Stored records
---
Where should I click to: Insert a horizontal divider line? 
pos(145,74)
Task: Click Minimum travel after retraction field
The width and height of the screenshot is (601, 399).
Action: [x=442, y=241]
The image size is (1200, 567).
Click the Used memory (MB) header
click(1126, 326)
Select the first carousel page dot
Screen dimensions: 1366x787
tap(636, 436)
---
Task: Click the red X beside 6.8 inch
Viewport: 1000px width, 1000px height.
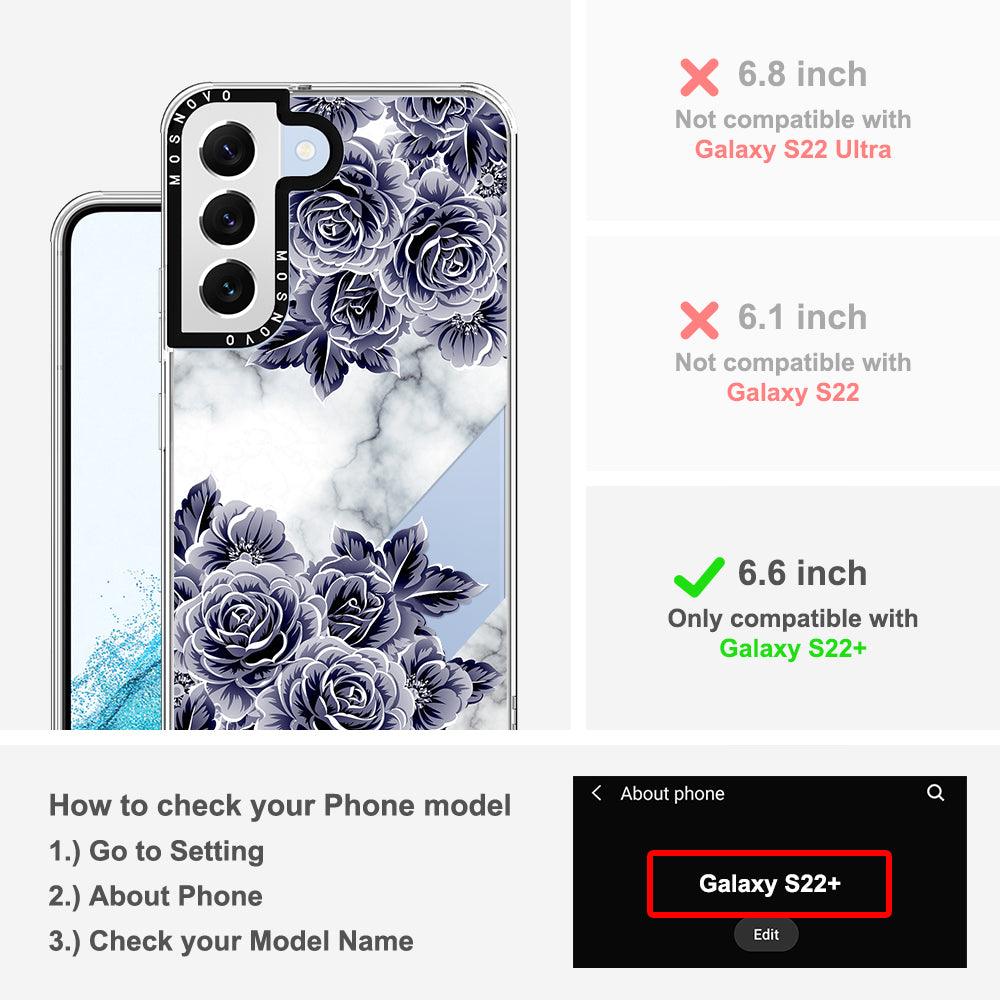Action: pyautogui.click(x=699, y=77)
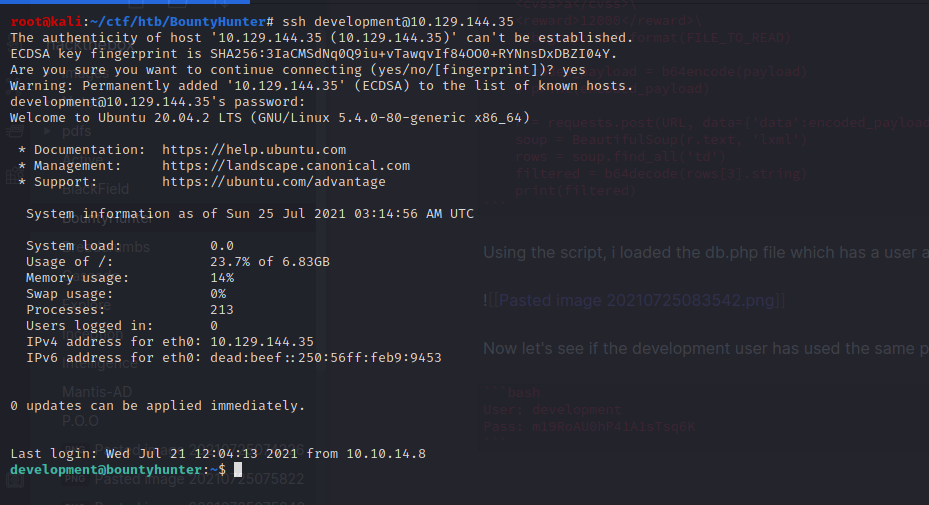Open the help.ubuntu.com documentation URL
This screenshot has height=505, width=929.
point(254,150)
---
Pick out and copy the lines of the entries that hold the string "Task".

Task: Click Minimum travel after retraction field
Task: Click the red X beside 6.8 inch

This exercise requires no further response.